Rows of pointing data:
******
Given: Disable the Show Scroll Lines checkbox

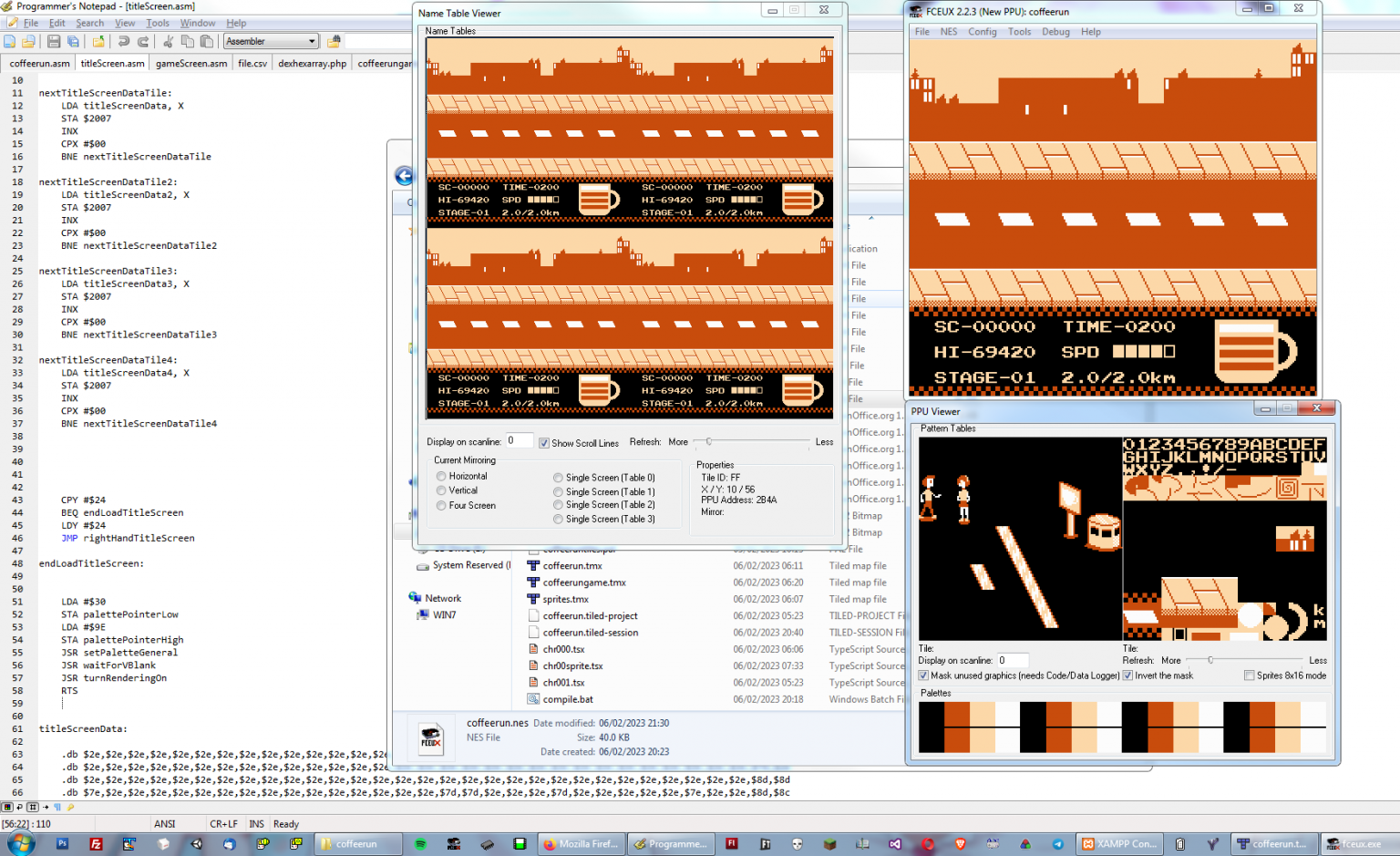Looking at the screenshot, I should click(542, 443).
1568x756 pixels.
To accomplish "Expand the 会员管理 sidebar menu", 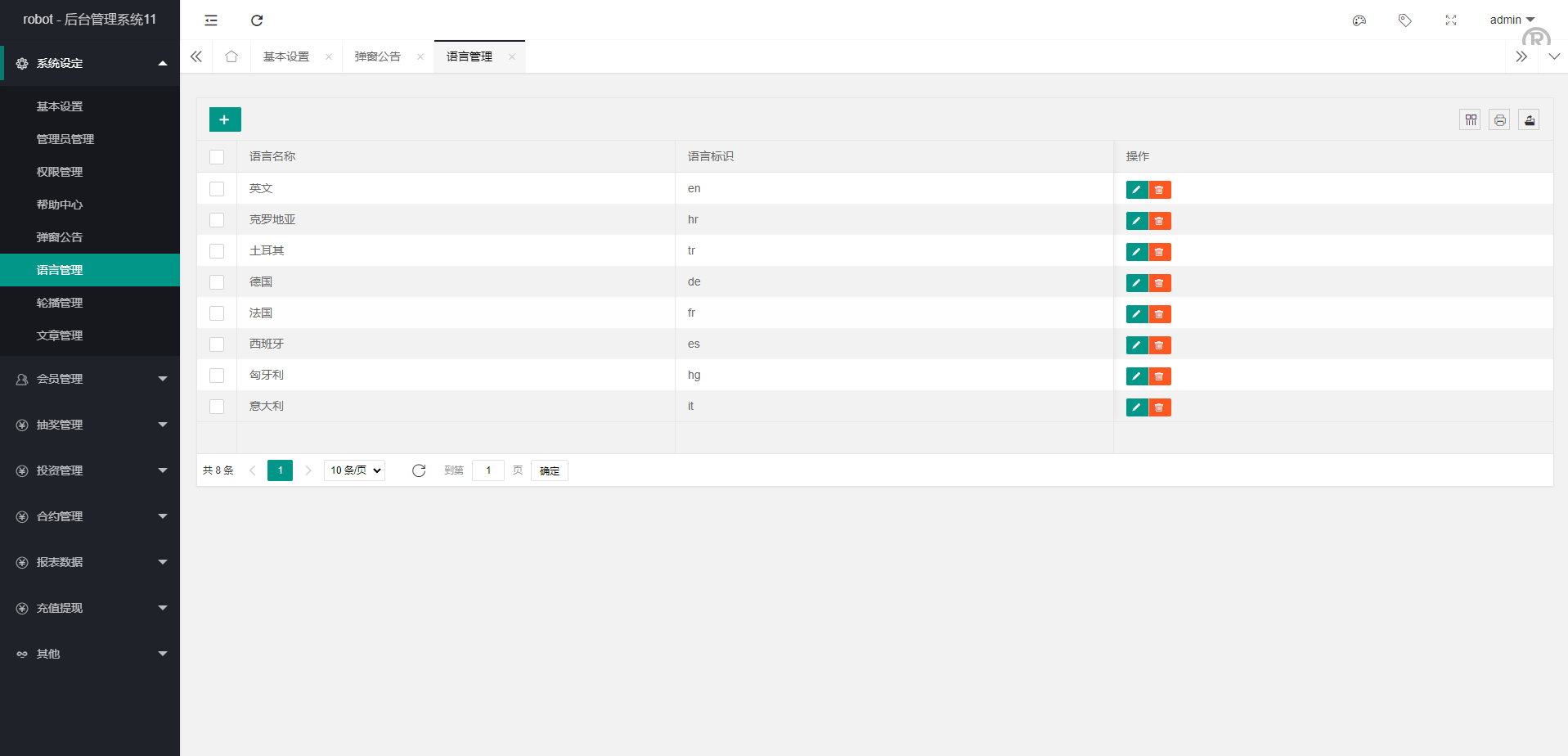I will [90, 379].
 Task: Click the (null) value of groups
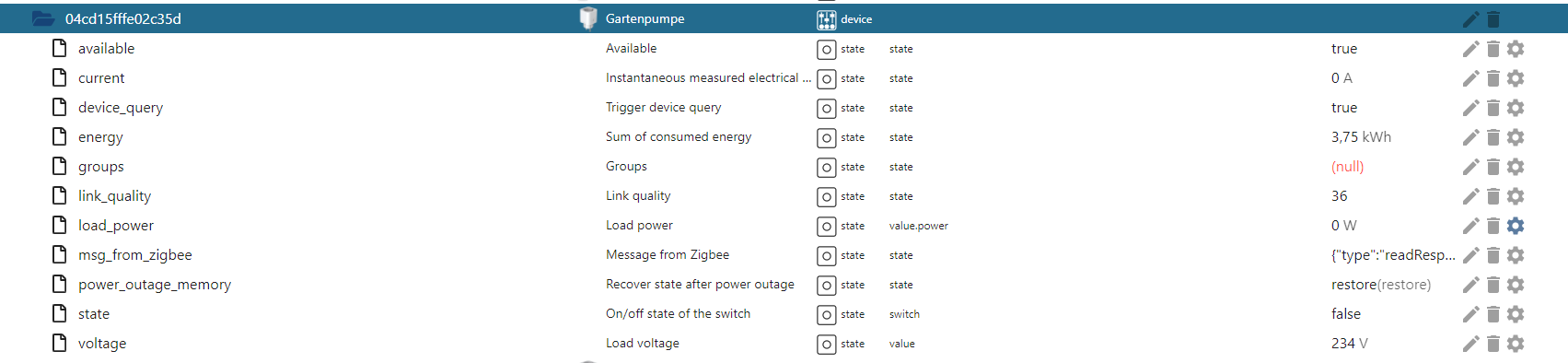[x=1348, y=167]
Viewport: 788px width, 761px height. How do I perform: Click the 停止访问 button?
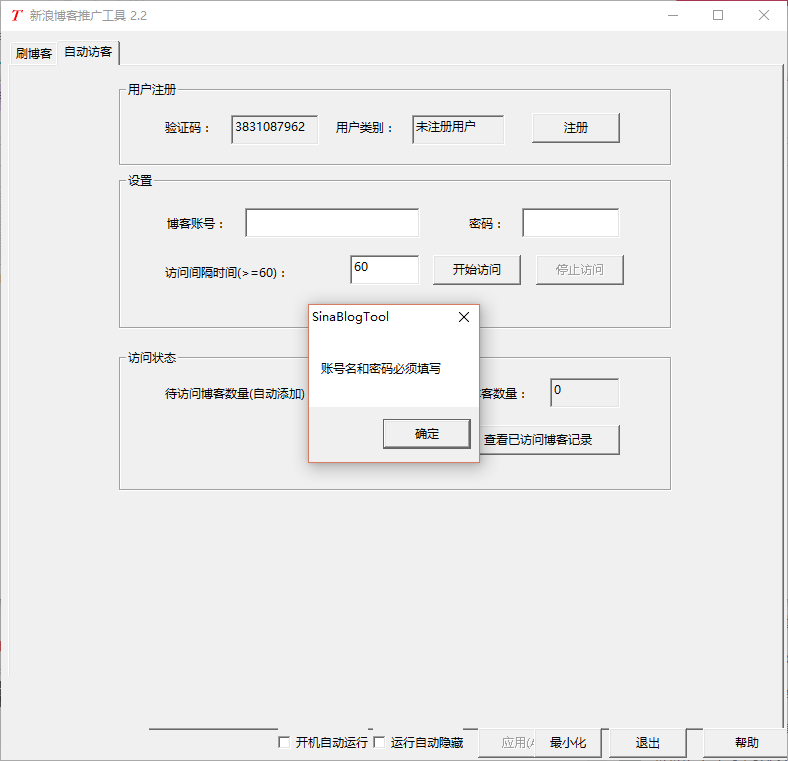pyautogui.click(x=580, y=270)
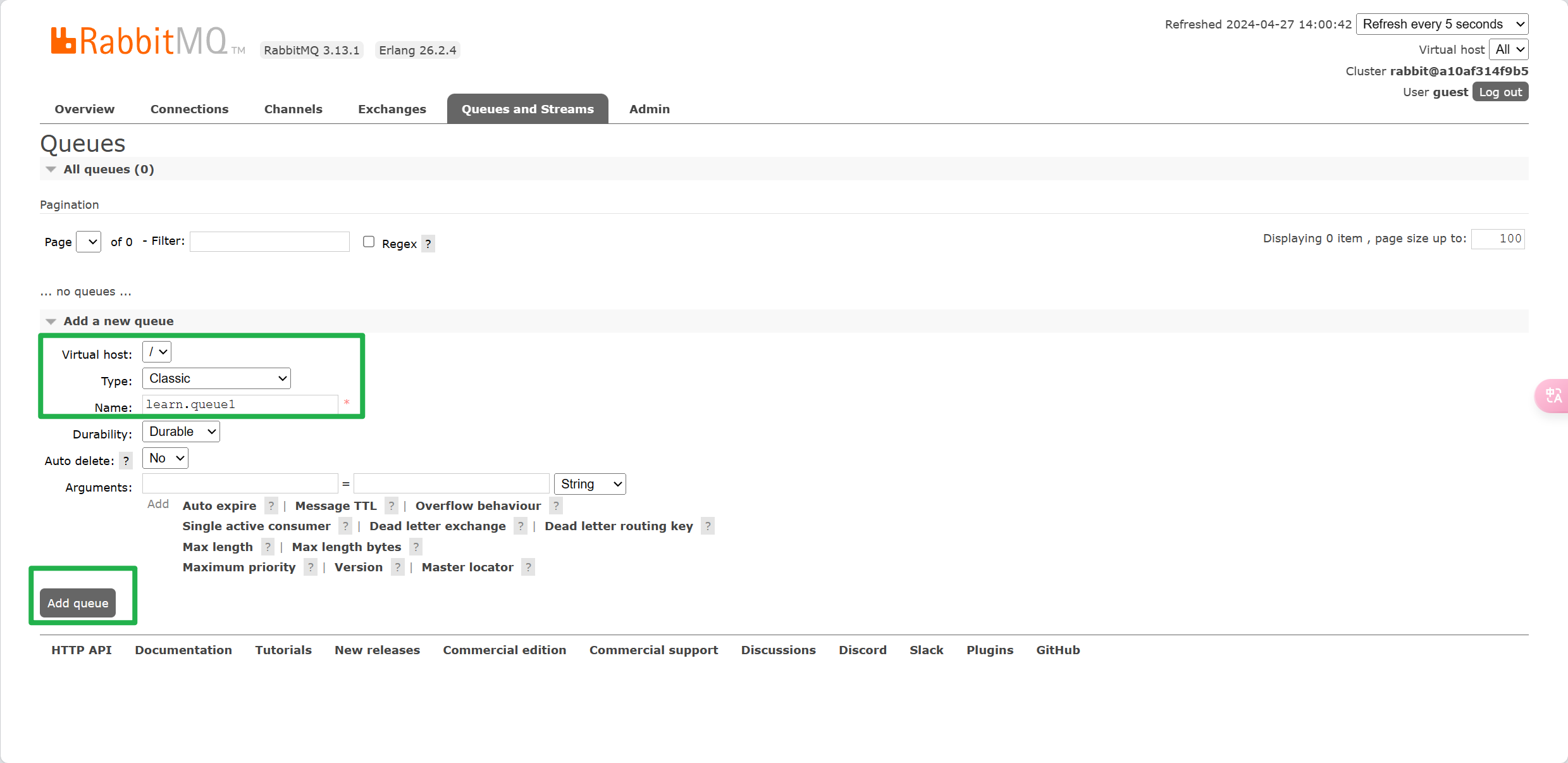1568x763 pixels.
Task: Open the Durability dropdown
Action: pyautogui.click(x=181, y=431)
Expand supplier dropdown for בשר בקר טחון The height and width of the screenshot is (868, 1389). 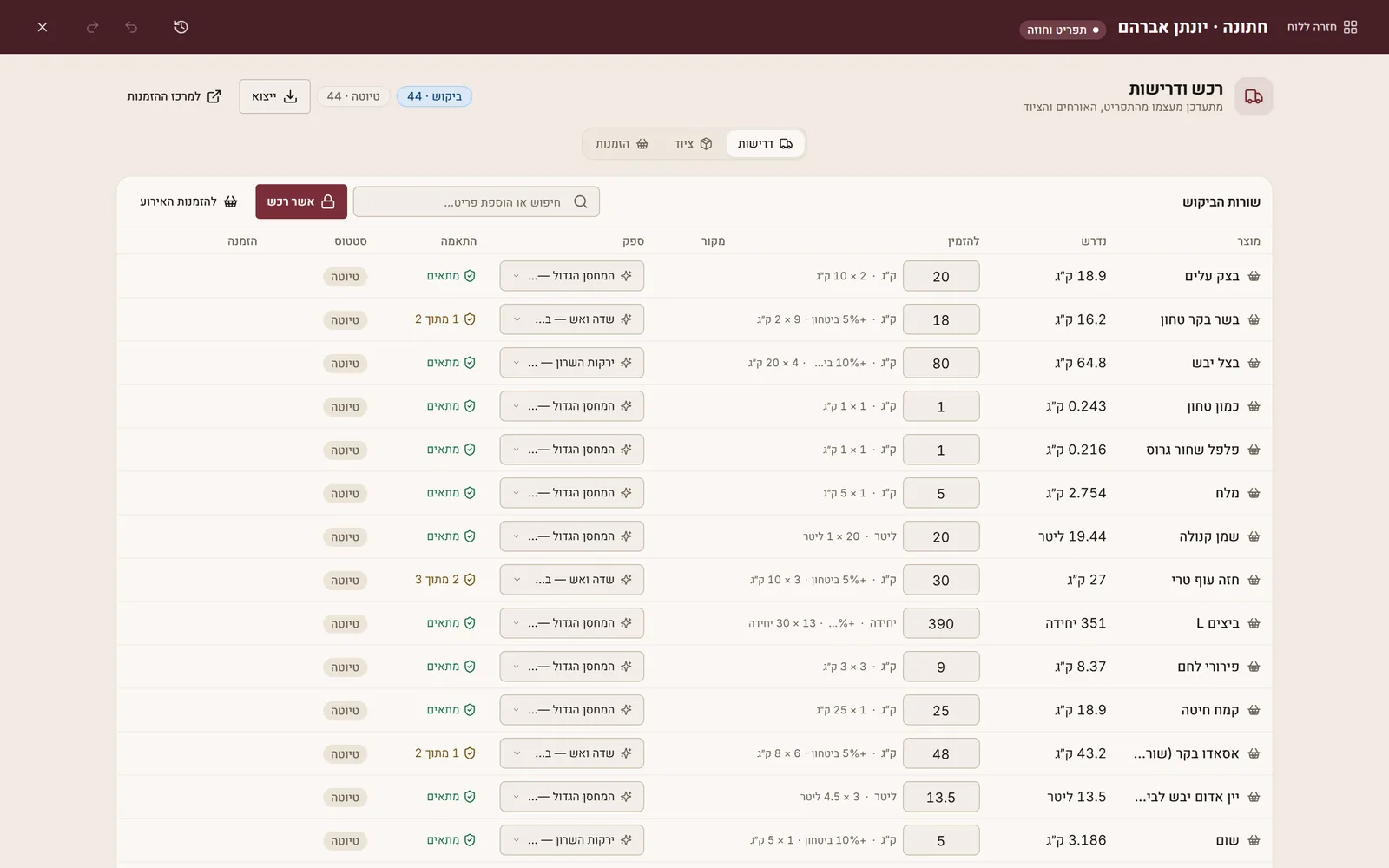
******
Aim: Return, with no changes, the part of the rows that starts at the line containing "Viewport: 788px width, 761px" and ends at the line containing "Action: pyautogui.click(x=181, y=431)", including both of those lines. Omit the pictures from your answer.

Reply to the exercise:
Viewport: 788px width, 761px height. How do I perform: Click the 停止访问 button?
pyautogui.click(x=580, y=270)
1568x763 pixels.
Task: Open the Durability dropdown
Action: pyautogui.click(x=181, y=431)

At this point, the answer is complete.